What Literature Tells Us About Human Nature
Literary fiction is usually defined in one of three equally unhelpful ways. The first is the question begging reference to ‘works of literary merit’. The second is the excessively broad category of works which ‘engage with the human condition’. The third is works which are not genre fiction, meaning the term is defined not by what it is but what it is not.
This problem of taxonomy is surprising, given all literary works have the same structure and themes. Literary works all follow a hero on an abortive quest for transcendence in a godless world, a quest which is always mediated by a third party.
Sometimes the mediator is external to the story. In Don Quixote, the hero sets out to become a knight errant of a kind he has read about in romantic stories. His quest is naïve and vain, but nothing will stop him in pursuing it to the last. In Madame Bovary, Emma is also inspired by romantic stories. She leaves her provincial life in search of pleasure and prestige leading to her own destruction and that of those around her.

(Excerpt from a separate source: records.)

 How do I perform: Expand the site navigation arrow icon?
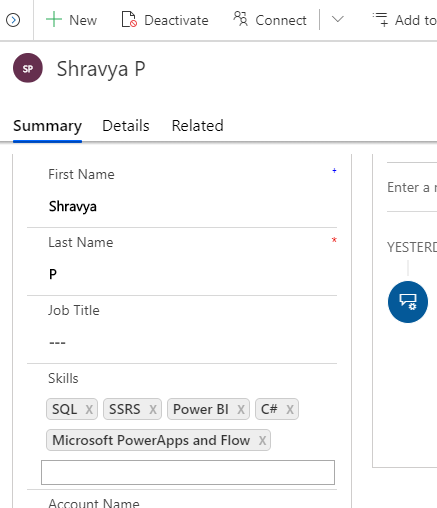tap(13, 20)
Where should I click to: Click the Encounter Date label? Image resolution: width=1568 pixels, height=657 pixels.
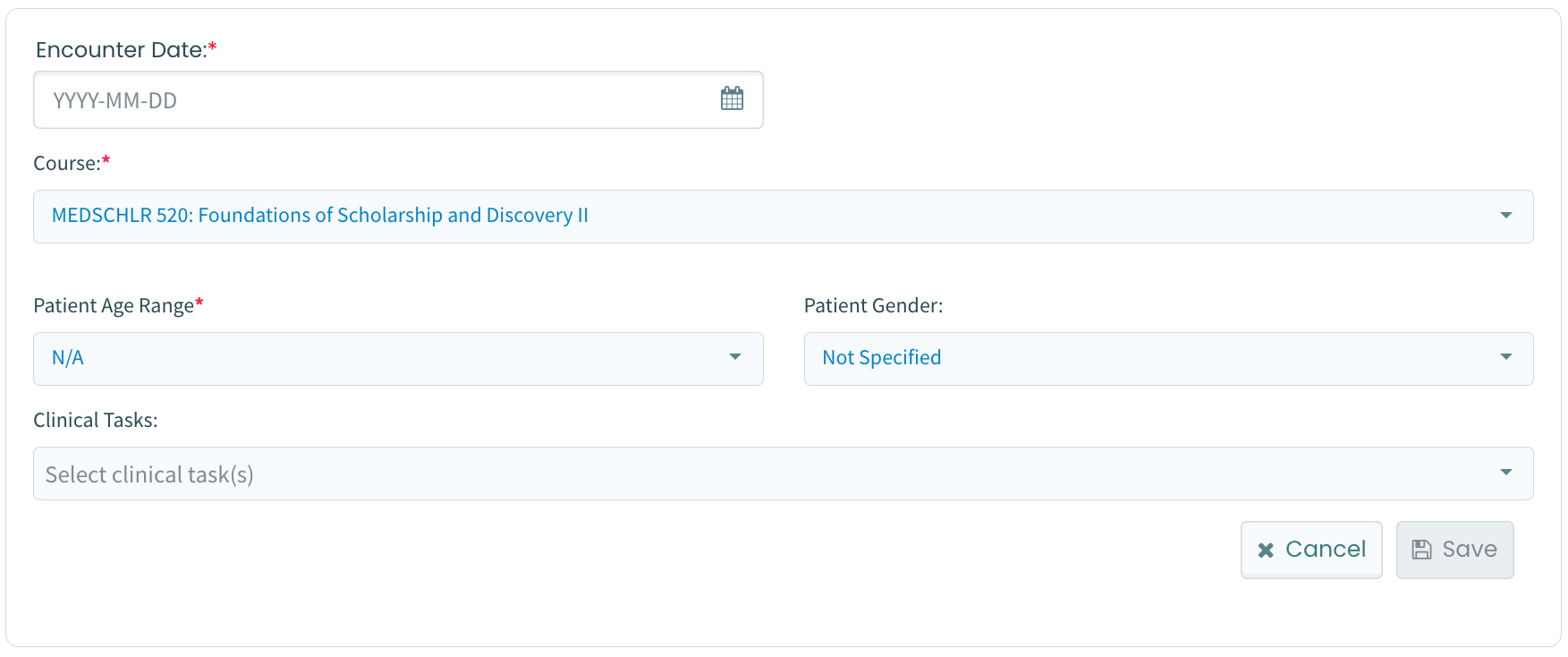[x=121, y=50]
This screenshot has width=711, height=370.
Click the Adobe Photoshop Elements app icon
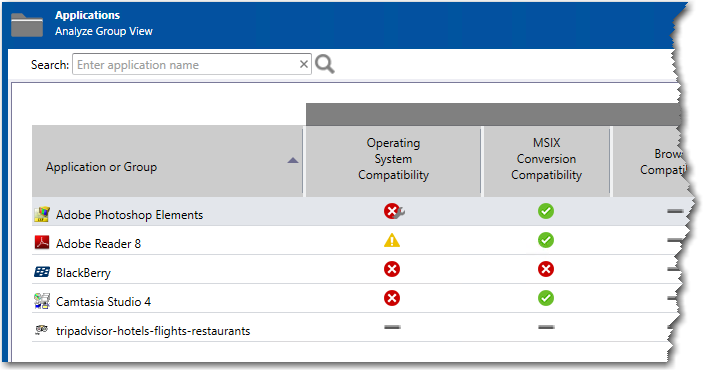point(42,214)
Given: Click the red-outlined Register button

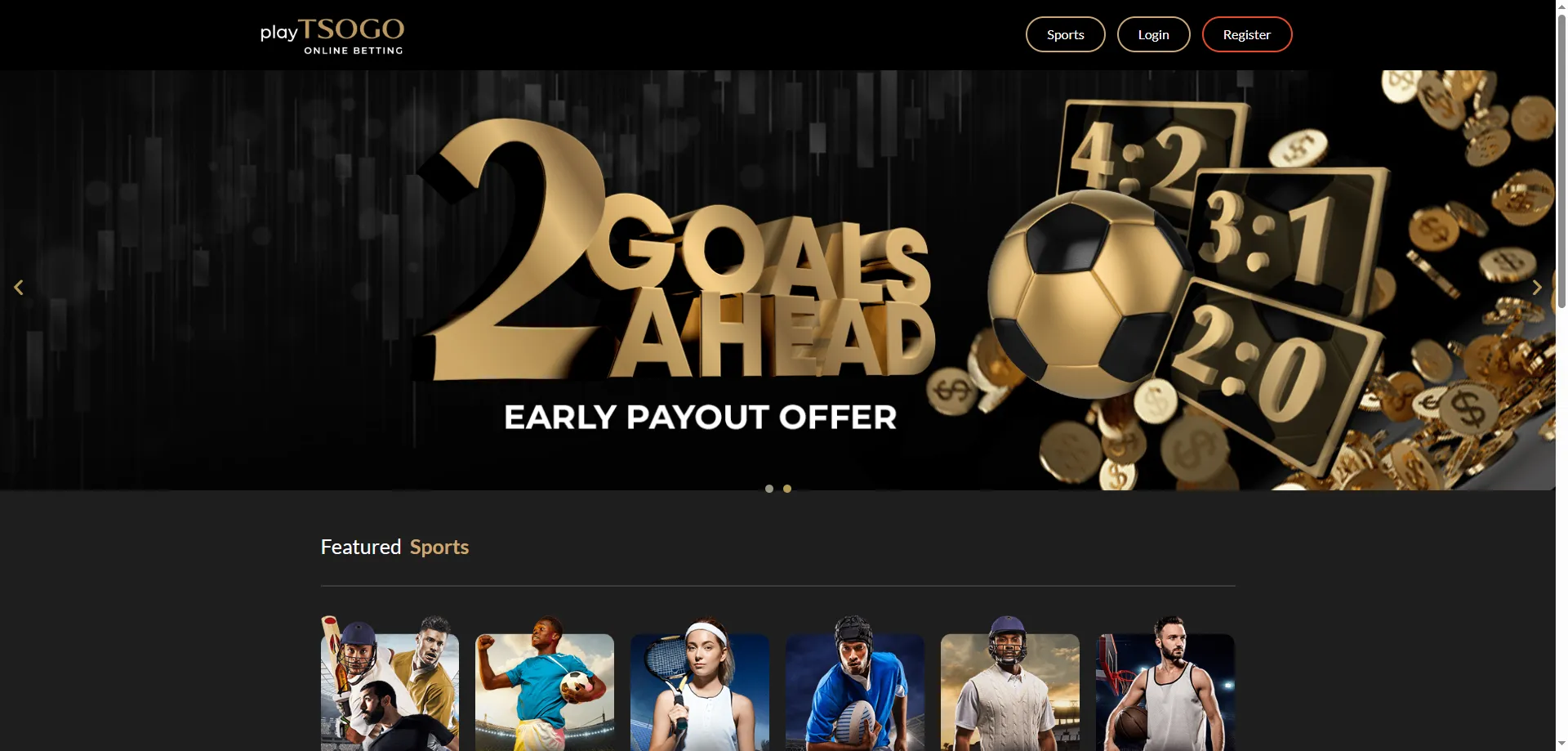Looking at the screenshot, I should 1246,34.
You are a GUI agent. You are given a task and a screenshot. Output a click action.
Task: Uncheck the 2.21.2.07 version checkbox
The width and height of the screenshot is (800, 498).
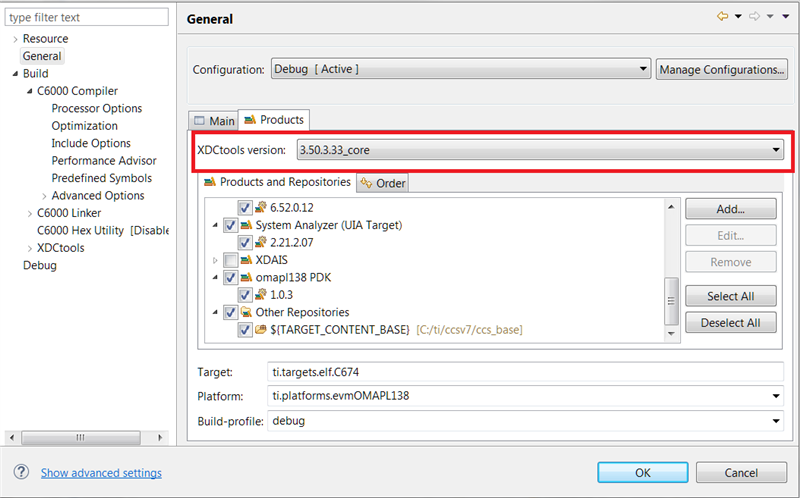point(245,243)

When the mediator is internal, the story builds towards a violent showdown between the hero and the third party. In The Sun Also Rises, Jake desires Lady Brett Ashley. But his path is blocked by Robert Cohn who is assaulted and cast out. In The Talented Mr Ripley, all the hero’s desires are embodied in his mediator whom Ripley eventually murders. The same is true of Dostoyevsky’s The Double, except Golyakin is committed to an asylum before he can kill his doppelganger.
In all literary works the path between the hero and his desire is not straight but triangular, as in Sigmund Freud’s Oedipus theory. But Freud misunderstood the source of desire and the direction in which it flows. Boys do not want to kill their fathers based on a latent sexual desire for their mothers. They simply want what their mediators—their fathers—most prize: their mothers. And vice versa for girls.

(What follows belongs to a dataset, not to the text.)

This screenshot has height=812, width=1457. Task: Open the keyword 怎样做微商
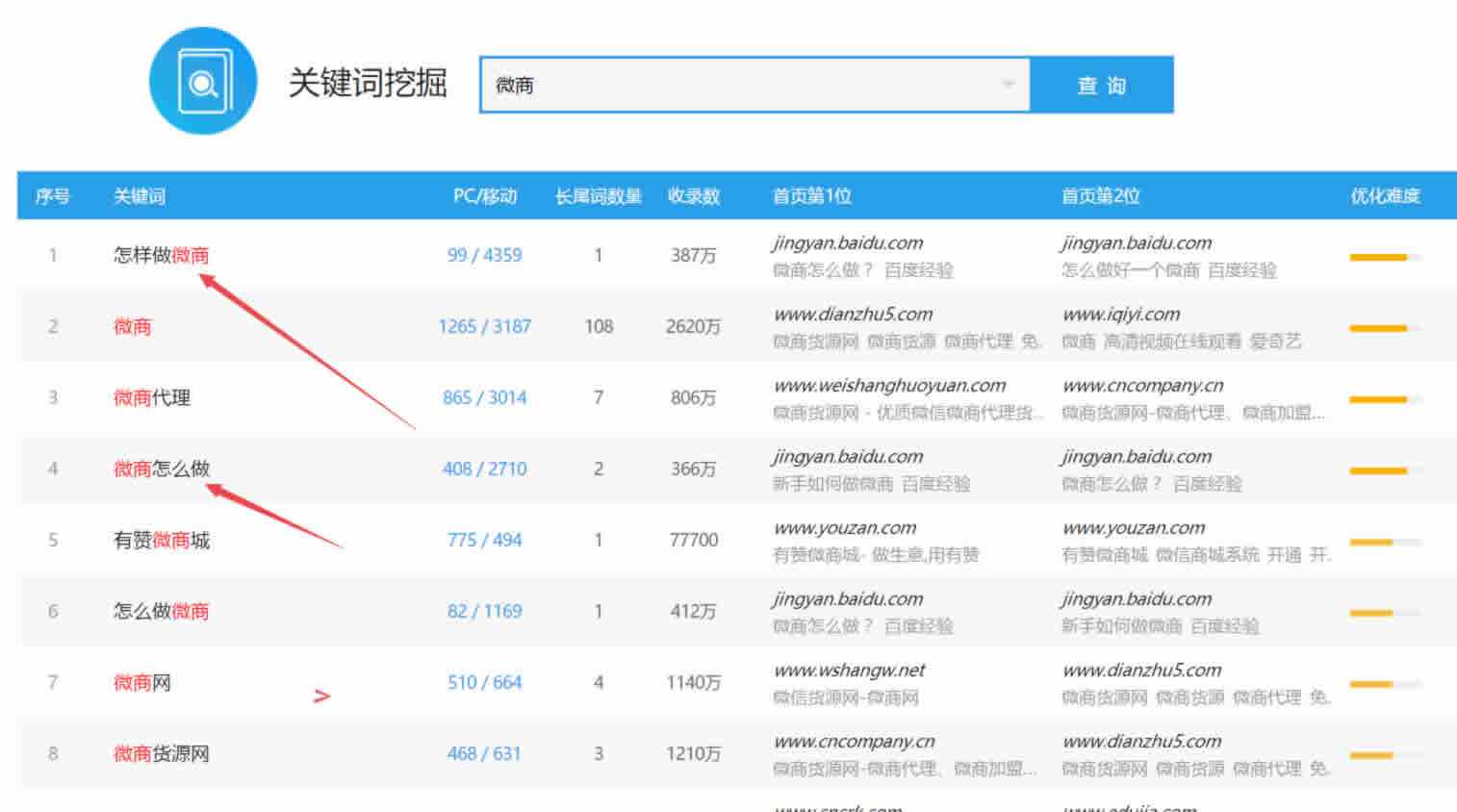161,255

Freud’s nephew Edward Bernays appreciated the inter-subjective nature of desire. In 1929 he gave Lucky Strike cigarettes to Manhattan suffragettes in front of the assembled press. The photos appeared on the cover of the newspapers the next day leading a generation of young American women to take up smoking.
Novelists and PR men intuit what philosophers, critics and psychoanalysts always miss. Human beings covet prestige. And prestige attaches to persons not objects. All human behaviour is mediated by others leading to rivalries and violence.

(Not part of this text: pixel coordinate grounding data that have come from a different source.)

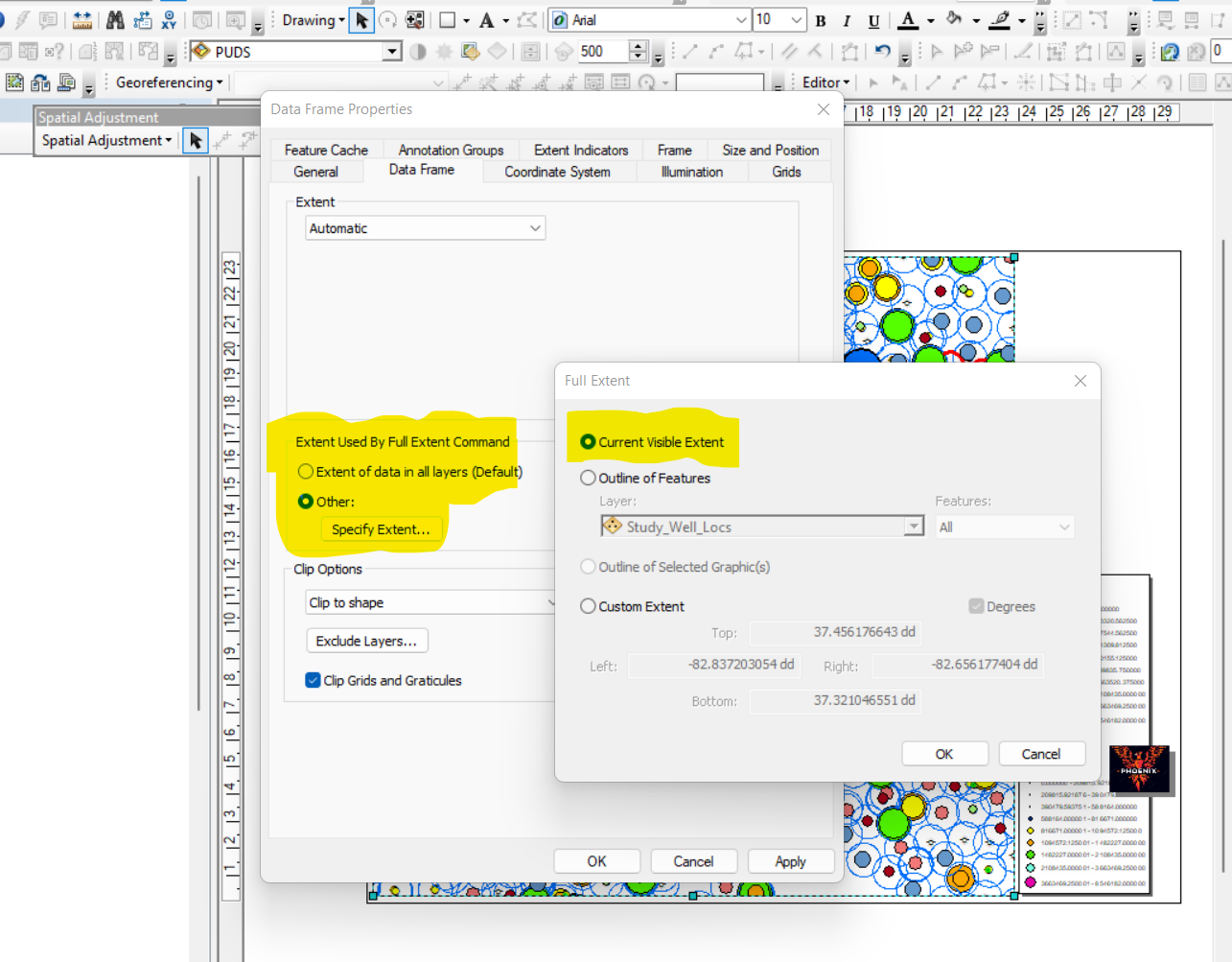Screen dimensions: 1232x962
Task: Select the Find tool binoculars icon
Action: [117, 19]
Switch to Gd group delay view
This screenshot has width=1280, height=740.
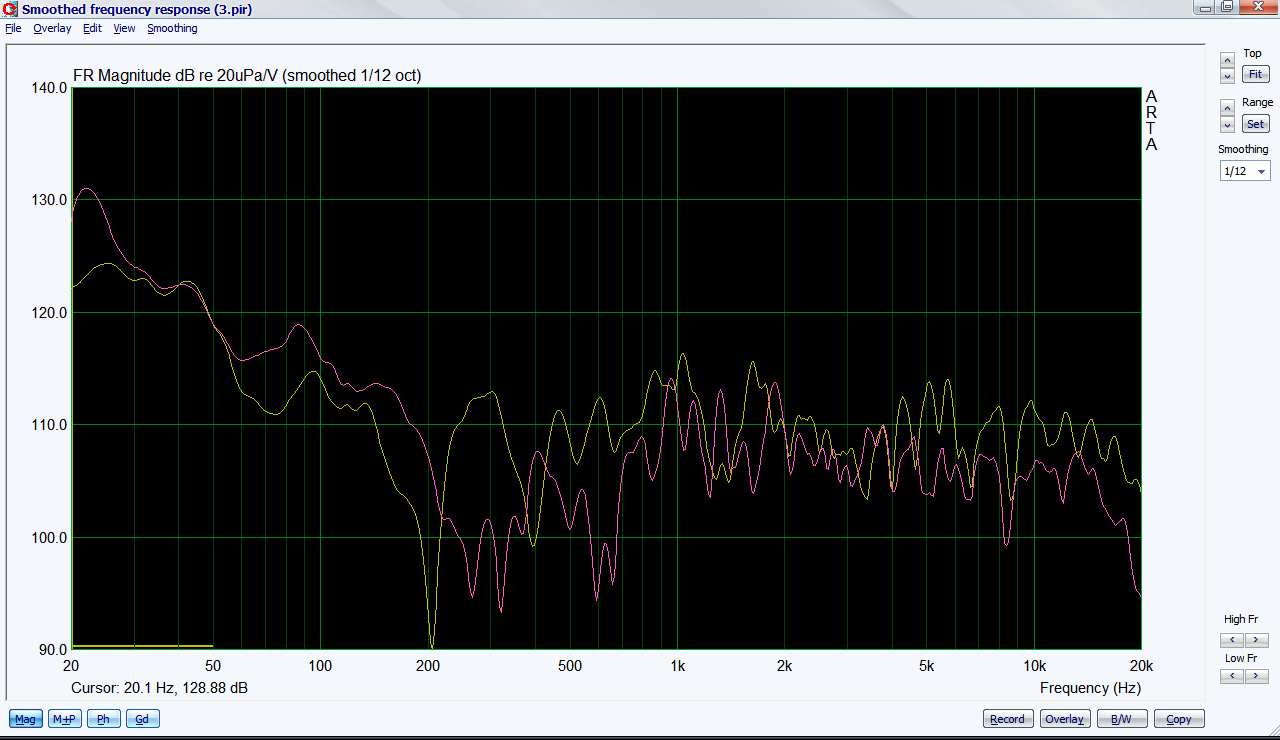click(x=142, y=719)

This is why the hero is not satisfied if and when he takes possession of his desired object. He does not truly desire the object but the illusory prestige attached to it via his rival-mediator. As he draws closer he realises the vanity—in both senses of the word—of his quest.
In revealing the vanity of his characters the novelist reveals that of himself. This is what Flaubert meant when he said “Madame Bovary, c’est moi.” All literary heroes take their creator’s desires to their logical conclusion. And that conclusion is violence. The only way to transcend this is through metaphysical belief. But in this case the line between the hero and his desired object is straight and the novelistic function is eliminated.
Literary works suggest that peace is forever temporary and will always be punctuated by radical and irrational violence, especially where no anchor to doctrines like love and forgiveness (prominent in Christianity) exists.
A cursory glance at history lends support to the novelistic view. The Nazis committed genocide in the name of liebensraum and racial purity. Priests were persecuted. God was absent. The society’s thirst for transcendence was reposed in a murderous ideologue. The communists also murdered untold millions in Russia and China in the name of advancing the cause of man in a material world. Religion was the opiate of the masses, according to Marx, a mantra taken up by many of modern history’s greatest villains.
Nietzsche famously declared that God was dead and chaos would ensue. But he learned this from a novelist. Raskolnikov was an adherent of a peculiar belief structure for his time—atheism. And in his quest for material advancement he saw no reason not to murder those he perceived stood in his way.
Novels are explorations of the human condition, as the cliché goes. But the nature of that condition is either misunderstood, despite its glaring character, or too frightening to accept. It is an insatiable lust for transcendence which, in a godless world, many will seek in the material, and destroy anyone who stands in their way.